#### Task statement:
From the first entry to the last, repeat them all exactly.

★ ★ ★

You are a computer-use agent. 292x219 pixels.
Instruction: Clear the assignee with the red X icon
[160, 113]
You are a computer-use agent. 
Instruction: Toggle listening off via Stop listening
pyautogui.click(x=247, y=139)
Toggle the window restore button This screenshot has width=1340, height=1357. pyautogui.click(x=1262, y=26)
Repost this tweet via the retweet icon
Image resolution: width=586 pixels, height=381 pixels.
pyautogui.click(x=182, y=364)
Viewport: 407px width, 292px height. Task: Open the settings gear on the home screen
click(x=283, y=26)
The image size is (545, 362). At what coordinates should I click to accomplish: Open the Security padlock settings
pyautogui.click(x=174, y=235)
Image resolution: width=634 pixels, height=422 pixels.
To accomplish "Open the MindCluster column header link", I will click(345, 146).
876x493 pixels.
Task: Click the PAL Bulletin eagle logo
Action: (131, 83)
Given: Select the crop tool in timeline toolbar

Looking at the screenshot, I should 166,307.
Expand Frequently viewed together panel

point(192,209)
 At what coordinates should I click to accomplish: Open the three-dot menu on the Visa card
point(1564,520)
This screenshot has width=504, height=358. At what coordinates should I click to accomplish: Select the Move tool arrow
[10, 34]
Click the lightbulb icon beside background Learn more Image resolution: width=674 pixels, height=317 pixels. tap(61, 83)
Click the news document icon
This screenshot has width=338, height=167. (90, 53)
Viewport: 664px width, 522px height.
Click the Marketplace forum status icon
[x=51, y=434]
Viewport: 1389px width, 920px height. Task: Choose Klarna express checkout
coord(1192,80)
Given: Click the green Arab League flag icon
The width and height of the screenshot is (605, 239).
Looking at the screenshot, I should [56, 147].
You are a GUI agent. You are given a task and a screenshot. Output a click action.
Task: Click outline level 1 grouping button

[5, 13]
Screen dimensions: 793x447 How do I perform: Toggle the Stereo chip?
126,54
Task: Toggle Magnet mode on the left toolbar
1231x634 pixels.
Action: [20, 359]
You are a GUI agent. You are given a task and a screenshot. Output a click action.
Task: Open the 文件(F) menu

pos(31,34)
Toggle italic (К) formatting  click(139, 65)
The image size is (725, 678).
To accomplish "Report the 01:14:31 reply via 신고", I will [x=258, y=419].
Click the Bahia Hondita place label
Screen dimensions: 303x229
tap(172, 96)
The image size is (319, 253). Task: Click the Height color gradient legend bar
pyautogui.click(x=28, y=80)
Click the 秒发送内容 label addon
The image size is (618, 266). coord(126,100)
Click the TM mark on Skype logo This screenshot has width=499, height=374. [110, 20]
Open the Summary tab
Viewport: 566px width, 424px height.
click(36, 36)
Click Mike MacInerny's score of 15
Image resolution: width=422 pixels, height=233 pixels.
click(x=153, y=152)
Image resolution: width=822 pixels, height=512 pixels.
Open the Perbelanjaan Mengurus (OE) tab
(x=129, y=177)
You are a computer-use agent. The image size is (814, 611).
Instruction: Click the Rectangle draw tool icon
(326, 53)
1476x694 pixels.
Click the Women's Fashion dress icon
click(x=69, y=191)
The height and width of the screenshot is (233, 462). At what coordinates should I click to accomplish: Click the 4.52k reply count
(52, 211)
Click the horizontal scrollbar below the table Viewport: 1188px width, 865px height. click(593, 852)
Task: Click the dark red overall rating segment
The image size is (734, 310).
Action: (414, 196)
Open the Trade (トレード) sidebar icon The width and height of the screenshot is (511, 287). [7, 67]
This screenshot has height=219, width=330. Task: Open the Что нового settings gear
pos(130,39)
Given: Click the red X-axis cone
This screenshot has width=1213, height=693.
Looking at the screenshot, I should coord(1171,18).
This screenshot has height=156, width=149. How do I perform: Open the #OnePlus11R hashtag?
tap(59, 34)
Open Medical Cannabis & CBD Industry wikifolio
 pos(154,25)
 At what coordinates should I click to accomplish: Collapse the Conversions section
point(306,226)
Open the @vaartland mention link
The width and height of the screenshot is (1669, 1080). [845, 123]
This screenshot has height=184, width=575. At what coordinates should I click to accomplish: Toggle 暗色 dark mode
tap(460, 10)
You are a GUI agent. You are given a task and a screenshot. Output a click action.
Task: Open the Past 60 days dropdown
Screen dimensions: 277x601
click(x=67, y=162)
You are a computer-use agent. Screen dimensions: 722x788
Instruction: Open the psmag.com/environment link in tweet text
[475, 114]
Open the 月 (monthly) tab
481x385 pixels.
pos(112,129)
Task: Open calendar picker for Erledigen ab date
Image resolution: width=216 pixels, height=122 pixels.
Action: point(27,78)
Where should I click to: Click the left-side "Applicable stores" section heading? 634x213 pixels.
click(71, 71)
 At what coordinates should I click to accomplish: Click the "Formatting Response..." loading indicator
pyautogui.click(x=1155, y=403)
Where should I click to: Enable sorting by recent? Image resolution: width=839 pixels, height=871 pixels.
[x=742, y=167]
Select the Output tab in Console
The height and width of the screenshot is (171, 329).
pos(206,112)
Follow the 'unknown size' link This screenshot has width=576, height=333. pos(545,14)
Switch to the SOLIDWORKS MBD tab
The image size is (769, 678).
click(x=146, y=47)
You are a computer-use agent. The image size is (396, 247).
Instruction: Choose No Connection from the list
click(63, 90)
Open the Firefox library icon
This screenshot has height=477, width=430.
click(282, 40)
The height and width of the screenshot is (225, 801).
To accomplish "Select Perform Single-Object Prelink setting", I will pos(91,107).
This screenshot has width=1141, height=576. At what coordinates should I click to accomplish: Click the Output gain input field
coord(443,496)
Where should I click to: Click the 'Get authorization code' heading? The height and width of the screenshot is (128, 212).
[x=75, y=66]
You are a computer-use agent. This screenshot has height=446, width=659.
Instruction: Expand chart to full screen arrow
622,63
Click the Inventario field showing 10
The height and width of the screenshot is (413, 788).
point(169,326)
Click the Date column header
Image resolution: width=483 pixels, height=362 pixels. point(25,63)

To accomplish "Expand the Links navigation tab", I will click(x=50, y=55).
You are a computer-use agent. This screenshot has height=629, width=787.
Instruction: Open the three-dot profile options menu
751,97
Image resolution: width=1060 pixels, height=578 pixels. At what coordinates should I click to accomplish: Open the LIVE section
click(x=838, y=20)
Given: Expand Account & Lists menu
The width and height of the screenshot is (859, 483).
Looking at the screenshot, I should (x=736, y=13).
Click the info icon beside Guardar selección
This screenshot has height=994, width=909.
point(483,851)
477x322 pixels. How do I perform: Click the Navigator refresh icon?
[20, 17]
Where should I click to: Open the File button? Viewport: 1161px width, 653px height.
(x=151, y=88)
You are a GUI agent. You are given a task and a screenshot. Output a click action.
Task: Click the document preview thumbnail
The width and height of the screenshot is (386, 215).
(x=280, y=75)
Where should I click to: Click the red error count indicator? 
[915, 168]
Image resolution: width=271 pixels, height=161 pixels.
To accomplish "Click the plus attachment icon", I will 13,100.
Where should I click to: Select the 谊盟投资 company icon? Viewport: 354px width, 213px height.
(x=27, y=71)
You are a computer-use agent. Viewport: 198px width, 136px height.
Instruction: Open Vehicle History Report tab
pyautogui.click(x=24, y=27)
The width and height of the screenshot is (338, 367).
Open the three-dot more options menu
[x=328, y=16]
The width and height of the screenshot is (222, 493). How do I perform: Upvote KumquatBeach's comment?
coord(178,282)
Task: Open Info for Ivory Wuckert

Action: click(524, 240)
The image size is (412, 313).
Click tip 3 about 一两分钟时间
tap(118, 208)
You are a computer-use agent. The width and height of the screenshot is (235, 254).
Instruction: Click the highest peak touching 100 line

★ ★ ★

#### Solution below:
You are a computer-use agent. 292x219 pixels.
Instruction: Clear the assignee with the red X icon
[160, 113]
You are a computer-use agent. 
Instruction: Toggle listening off via Stop listening
pyautogui.click(x=247, y=139)
Toggle the window restore button This screenshot has width=1340, height=1357. pyautogui.click(x=1262, y=26)
Repost this tweet via the retweet icon
Image resolution: width=586 pixels, height=381 pixels.
pyautogui.click(x=182, y=364)
Viewport: 407px width, 292px height. Task: Open the settings gear on the home screen
click(x=283, y=26)
The image size is (545, 362). At what coordinates should I click to accomplish: Open the Security padlock settings
pyautogui.click(x=174, y=235)
Image resolution: width=634 pixels, height=422 pixels.
To accomplish "Open the MindCluster column header link", I will click(345, 146).
876x493 pixels.
Task: Click the PAL Bulletin eagle logo
Action: (131, 83)
Given: Select the crop tool in timeline toolbar

Looking at the screenshot, I should 166,307.
Expand Frequently viewed together panel

point(192,209)
 At what coordinates should I click to accomplish: Open the three-dot menu on the Visa card
point(1564,520)
This screenshot has width=504, height=358. At what coordinates should I click to accomplish: Select the Move tool arrow
[10, 34]
Click the lightbulb icon beside background Learn more Image resolution: width=674 pixels, height=317 pixels. tap(61, 83)
Click the news document icon
This screenshot has width=338, height=167. (90, 53)
Viewport: 664px width, 522px height.
Click the Marketplace forum status icon
[x=51, y=434]
Viewport: 1389px width, 920px height. Task: Choose Klarna express checkout
coord(1192,80)
Given: Click the green Arab League flag icon
The width and height of the screenshot is (605, 239).
Looking at the screenshot, I should [56, 147].
You are a GUI agent. You are given a task and a screenshot. Output a click action.
Task: Click outline level 1 grouping button

[5, 13]
Screen dimensions: 793x447 How do I perform: Toggle the Stereo chip?
126,54
Task: Toggle Magnet mode on the left toolbar
1231x634 pixels.
Action: [20, 359]
You are a GUI agent. You are given a task and a screenshot. Output a click action.
Task: Open the 文件(F) menu

pos(31,34)
Toggle italic (К) formatting  click(139, 65)
The image size is (725, 678).
To accomplish "Report the 01:14:31 reply via 신고", I will [x=258, y=419].
Click the Bahia Hondita place label
Screen dimensions: 303x229
tap(172, 96)
The image size is (319, 253). Task: Click the Height color gradient legend bar
pyautogui.click(x=28, y=80)
Click the 秒发送内容 label addon
The image size is (618, 266). coord(126,100)
Click the TM mark on Skype logo This screenshot has width=499, height=374. [110, 20]
Open the Summary tab
Viewport: 566px width, 424px height.
click(36, 36)
Click Mike MacInerny's score of 15
Image resolution: width=422 pixels, height=233 pixels.
click(x=153, y=152)
Image resolution: width=822 pixels, height=512 pixels.
Open the Perbelanjaan Mengurus (OE) tab
(x=129, y=177)
You are a computer-use agent. The image size is (814, 611).
Instruction: Click the Rectangle draw tool icon
(326, 53)
1476x694 pixels.
Click the Women's Fashion dress icon
click(x=69, y=191)
The height and width of the screenshot is (233, 462). At what coordinates should I click to accomplish: Click the 4.52k reply count
(52, 211)
Click the horizontal scrollbar below the table Viewport: 1188px width, 865px height. click(593, 852)
Task: Click the dark red overall rating segment
The image size is (734, 310).
Action: (414, 196)
Open the Trade (トレード) sidebar icon The width and height of the screenshot is (511, 287). [7, 67]
This screenshot has height=219, width=330. Task: Open the Что нового settings gear
pos(130,39)
Given: Click the red X-axis cone
This screenshot has width=1213, height=693.
Looking at the screenshot, I should coord(1171,18).
This screenshot has height=156, width=149. How do I perform: Open the #OnePlus11R hashtag?
tap(59, 34)
Open Medical Cannabis & CBD Industry wikifolio
 pos(154,25)
 At what coordinates should I click to accomplish: Collapse the Conversions section
point(306,226)
Open the @vaartland mention link
The width and height of the screenshot is (1669, 1080). [845, 123]
This screenshot has height=184, width=575. At what coordinates should I click to accomplish: Toggle 暗色 dark mode
tap(460, 10)
You are a GUI agent. You are given a task and a screenshot. Output a click action.
Task: Open the Past 60 days dropdown
Screen dimensions: 277x601
click(x=67, y=162)
You are a computer-use agent. Screen dimensions: 722x788
Instruction: Open the psmag.com/environment link in tweet text
[475, 114]
Open the 月 (monthly) tab
481x385 pixels.
pos(112,129)
Task: Open calendar picker for Erledigen ab date
Image resolution: width=216 pixels, height=122 pixels.
Action: point(27,78)
Where should I click to: Click the left-side "Applicable stores" section heading? 634x213 pixels.
click(71, 71)
 At what coordinates should I click to accomplish: Click the "Formatting Response..." loading indicator
pyautogui.click(x=1155, y=403)
Where should I click to: Enable sorting by recent? Image resolution: width=839 pixels, height=871 pixels.
[x=742, y=167]
Select the Output tab in Console
The height and width of the screenshot is (171, 329).
pos(206,112)
Follow the 'unknown size' link This screenshot has width=576, height=333. pos(545,14)
Switch to the SOLIDWORKS MBD tab
The image size is (769, 678).
click(x=146, y=47)
You are a computer-use agent. The image size is (396, 247).
Instruction: Choose No Connection from the list
click(63, 90)
Open the Firefox library icon
This screenshot has height=477, width=430.
click(282, 40)
The height and width of the screenshot is (225, 801).
To accomplish "Select Perform Single-Object Prelink setting", I will pos(91,107).
This screenshot has width=1141, height=576. At what coordinates should I click to accomplish: Click the Output gain input field
coord(443,496)
Where should I click to: Click the 'Get authorization code' heading? The height and width of the screenshot is (128, 212).
[x=75, y=66]
You are a computer-use agent. This screenshot has height=446, width=659.
Instruction: Expand chart to full screen arrow
622,63
Click the Inventario field showing 10
The height and width of the screenshot is (413, 788).
point(169,326)
Click the Date column header
Image resolution: width=483 pixels, height=362 pixels. point(25,63)

To accomplish "Expand the Links navigation tab", I will click(x=50, y=55).
You are a computer-use agent. This screenshot has height=629, width=787.
Instruction: Open the three-dot profile options menu
751,97
Image resolution: width=1060 pixels, height=578 pixels. At what coordinates should I click to accomplish: Open the LIVE section
click(x=838, y=20)
Given: Expand Account & Lists menu
The width and height of the screenshot is (859, 483).
Looking at the screenshot, I should (x=736, y=13).
Click the info icon beside Guardar selección
This screenshot has height=994, width=909.
point(483,851)
477x322 pixels. How do I perform: Click the Navigator refresh icon?
[20, 17]
Where should I click to: Open the File button? Viewport: 1161px width, 653px height.
(x=151, y=88)
You are a GUI agent. You are given a task and a screenshot. Output a click action.
Task: Click the document preview thumbnail
The width and height of the screenshot is (386, 215).
(x=280, y=75)
Where should I click to: Click the red error count indicator? 
[915, 168]
Image resolution: width=271 pixels, height=161 pixels.
To accomplish "Click the plus attachment icon", I will 13,100.
Where should I click to: Select the 谊盟投资 company icon? Viewport: 354px width, 213px height.
(x=27, y=71)
You are a computer-use agent. Viewport: 198px width, 136px height.
Instruction: Open Vehicle History Report tab
pyautogui.click(x=24, y=27)
The width and height of the screenshot is (338, 367).
Open the three-dot more options menu
[x=328, y=16]
The width and height of the screenshot is (222, 493). How do I perform: Upvote KumquatBeach's comment?
coord(178,282)
Task: Open Info for Ivory Wuckert

Action: click(524, 240)
The image size is (412, 313).
Click tip 3 about 一两分钟时间
tap(118, 208)
You are a computer-use agent. The width and height of the screenshot is (235, 254).
Instruction: Click the highest peak touching 100 line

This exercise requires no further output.